[Source records]
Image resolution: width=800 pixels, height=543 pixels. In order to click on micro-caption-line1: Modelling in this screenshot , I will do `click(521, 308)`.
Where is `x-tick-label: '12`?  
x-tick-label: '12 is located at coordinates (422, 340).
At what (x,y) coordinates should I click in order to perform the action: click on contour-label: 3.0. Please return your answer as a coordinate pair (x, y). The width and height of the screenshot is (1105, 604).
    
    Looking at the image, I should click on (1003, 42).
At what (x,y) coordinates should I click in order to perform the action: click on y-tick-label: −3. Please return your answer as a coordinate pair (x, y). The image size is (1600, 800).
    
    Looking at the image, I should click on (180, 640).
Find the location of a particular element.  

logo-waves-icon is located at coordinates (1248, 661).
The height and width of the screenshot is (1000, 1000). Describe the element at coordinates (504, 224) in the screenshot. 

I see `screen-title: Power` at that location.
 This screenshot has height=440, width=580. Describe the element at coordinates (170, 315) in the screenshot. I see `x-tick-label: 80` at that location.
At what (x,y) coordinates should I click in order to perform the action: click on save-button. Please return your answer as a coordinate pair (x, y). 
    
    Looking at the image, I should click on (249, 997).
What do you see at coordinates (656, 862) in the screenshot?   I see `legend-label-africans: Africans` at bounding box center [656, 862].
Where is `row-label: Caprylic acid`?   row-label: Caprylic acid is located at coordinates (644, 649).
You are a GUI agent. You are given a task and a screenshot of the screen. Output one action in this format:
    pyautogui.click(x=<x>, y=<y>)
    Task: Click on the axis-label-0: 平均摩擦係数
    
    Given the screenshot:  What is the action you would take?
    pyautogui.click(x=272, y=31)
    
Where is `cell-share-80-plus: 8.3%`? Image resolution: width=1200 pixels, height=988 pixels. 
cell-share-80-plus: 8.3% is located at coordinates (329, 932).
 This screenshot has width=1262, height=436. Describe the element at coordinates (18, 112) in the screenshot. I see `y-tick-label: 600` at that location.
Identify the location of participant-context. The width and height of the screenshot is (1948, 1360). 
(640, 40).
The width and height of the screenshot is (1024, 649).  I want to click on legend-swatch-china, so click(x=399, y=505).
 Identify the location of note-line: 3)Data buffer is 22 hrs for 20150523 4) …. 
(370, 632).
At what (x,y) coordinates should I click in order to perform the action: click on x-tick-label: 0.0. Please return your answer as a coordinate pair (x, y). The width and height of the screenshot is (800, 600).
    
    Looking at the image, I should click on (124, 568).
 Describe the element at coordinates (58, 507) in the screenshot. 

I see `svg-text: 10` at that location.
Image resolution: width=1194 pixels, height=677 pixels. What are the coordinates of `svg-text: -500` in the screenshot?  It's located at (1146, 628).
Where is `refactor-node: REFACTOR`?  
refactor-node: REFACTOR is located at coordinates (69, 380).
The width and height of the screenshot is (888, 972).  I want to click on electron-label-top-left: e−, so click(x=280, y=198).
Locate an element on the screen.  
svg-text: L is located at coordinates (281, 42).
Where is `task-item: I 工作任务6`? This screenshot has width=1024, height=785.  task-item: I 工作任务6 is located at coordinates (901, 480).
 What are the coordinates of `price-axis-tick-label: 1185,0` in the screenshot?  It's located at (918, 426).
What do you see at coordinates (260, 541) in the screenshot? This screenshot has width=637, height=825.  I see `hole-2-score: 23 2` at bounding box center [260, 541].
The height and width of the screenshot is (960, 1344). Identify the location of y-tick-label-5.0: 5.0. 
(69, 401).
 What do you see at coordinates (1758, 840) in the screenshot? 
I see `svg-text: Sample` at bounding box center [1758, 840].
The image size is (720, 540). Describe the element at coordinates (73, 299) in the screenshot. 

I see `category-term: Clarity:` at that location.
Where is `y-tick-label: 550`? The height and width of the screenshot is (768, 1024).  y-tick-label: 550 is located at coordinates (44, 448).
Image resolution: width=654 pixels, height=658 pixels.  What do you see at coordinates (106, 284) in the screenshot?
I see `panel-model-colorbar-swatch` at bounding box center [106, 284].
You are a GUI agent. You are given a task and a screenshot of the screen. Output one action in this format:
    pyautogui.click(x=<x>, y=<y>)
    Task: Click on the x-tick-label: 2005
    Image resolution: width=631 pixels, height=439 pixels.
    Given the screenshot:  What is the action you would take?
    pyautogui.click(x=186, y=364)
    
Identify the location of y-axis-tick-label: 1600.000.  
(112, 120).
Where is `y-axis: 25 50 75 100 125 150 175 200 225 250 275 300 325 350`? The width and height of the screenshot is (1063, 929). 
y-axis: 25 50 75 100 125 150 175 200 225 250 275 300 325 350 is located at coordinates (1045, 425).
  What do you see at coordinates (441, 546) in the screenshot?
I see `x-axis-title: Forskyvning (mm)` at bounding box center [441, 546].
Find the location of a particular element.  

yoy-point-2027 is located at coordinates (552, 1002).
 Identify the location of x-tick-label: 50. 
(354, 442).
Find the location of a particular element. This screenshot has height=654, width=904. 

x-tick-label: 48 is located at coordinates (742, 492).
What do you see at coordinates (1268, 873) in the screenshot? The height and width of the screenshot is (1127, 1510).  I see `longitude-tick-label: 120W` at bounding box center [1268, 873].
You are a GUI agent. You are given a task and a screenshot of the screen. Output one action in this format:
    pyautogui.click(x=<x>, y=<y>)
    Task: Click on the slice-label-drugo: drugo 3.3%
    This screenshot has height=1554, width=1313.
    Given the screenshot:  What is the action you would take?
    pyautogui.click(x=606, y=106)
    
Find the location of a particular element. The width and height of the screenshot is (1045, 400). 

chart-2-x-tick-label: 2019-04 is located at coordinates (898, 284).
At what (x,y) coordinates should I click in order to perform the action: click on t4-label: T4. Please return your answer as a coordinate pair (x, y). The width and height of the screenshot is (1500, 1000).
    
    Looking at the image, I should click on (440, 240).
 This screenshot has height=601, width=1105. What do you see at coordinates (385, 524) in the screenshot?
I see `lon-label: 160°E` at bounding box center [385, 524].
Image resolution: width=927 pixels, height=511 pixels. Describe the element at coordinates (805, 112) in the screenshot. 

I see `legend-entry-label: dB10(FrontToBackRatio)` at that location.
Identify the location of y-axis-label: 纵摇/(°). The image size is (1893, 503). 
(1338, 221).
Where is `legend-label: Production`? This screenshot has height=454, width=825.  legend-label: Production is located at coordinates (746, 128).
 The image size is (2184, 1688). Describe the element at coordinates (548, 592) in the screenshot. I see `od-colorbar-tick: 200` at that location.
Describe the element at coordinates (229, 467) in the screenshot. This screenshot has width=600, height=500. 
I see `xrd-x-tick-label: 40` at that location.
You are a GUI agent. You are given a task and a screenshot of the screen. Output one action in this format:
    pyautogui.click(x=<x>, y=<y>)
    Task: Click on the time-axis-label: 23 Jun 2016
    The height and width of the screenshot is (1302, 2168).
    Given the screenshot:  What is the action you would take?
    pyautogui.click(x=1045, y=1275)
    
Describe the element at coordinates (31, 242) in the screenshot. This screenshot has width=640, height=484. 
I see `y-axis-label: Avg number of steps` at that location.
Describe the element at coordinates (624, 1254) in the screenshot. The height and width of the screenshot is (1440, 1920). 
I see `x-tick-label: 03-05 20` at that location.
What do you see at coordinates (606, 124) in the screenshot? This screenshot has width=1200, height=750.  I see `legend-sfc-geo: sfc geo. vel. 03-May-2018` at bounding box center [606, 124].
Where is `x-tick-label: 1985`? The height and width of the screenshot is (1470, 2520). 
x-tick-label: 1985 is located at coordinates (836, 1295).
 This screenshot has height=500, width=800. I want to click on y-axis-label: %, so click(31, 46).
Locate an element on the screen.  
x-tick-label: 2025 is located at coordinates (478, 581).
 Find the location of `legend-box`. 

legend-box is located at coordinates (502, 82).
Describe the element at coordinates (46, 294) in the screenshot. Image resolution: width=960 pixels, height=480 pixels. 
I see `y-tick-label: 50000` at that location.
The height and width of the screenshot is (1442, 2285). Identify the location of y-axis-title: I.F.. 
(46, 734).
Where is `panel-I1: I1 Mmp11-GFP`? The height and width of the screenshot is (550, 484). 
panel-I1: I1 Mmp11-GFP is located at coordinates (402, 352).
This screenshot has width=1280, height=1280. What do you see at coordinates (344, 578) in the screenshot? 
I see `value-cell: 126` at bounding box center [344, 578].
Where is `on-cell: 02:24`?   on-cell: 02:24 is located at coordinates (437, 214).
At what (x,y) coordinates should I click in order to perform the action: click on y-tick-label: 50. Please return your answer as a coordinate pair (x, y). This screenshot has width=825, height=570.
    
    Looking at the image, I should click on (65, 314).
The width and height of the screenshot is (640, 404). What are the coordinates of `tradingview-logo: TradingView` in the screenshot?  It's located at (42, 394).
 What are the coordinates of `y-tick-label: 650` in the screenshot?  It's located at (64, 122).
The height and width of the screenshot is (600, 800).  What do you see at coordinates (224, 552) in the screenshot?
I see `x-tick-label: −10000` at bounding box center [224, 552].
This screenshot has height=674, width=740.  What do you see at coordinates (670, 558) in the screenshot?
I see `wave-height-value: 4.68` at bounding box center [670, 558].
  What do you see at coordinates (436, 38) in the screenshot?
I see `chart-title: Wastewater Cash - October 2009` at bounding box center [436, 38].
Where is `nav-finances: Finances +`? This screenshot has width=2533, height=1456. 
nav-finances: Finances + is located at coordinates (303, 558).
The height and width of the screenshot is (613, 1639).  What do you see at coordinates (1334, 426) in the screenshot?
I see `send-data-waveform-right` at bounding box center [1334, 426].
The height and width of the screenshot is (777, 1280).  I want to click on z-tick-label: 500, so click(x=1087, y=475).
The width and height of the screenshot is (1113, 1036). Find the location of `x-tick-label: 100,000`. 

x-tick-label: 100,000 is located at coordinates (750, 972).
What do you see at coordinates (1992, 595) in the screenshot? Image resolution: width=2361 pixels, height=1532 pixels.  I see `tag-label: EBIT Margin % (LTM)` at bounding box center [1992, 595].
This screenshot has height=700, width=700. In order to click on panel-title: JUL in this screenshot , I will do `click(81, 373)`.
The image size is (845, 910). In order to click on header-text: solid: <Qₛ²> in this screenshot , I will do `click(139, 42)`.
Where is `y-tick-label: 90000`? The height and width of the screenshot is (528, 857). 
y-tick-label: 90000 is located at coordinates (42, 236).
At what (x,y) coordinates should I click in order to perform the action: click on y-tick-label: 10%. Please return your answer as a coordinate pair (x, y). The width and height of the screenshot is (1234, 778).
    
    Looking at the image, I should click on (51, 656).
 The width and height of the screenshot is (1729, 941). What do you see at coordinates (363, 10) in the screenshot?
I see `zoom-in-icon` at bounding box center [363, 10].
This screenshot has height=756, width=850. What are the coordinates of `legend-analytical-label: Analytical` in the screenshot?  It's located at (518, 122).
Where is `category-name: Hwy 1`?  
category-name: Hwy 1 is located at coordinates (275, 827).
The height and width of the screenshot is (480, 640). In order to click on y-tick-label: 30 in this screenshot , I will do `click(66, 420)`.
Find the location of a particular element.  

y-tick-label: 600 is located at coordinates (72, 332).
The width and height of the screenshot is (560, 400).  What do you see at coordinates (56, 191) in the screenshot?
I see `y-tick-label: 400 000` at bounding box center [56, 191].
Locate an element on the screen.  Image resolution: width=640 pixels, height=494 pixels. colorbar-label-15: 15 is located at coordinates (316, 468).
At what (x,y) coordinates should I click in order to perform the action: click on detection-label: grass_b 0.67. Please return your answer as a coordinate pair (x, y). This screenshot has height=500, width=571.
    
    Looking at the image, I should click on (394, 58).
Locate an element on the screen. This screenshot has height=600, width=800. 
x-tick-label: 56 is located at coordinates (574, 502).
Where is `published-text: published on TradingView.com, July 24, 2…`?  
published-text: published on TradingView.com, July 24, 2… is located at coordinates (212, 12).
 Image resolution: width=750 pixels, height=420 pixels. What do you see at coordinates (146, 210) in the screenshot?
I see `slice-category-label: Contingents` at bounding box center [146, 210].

### Activity
Rewrite the rows from the line containing "This screenshot has height=674, width=740." through the line containing "nav-finances: Finances + is", with "Where is" changed to "Find" and nothing else altered.

### Exercise solution
This screenshot has height=674, width=740.  What do you see at coordinates (670, 558) in the screenshot?
I see `wave-height-value: 4.68` at bounding box center [670, 558].
  What do you see at coordinates (436, 38) in the screenshot?
I see `chart-title: Wastewater Cash - October 2009` at bounding box center [436, 38].
Find `nav-finances: Finances +`? This screenshot has width=2533, height=1456. 
nav-finances: Finances + is located at coordinates (303, 558).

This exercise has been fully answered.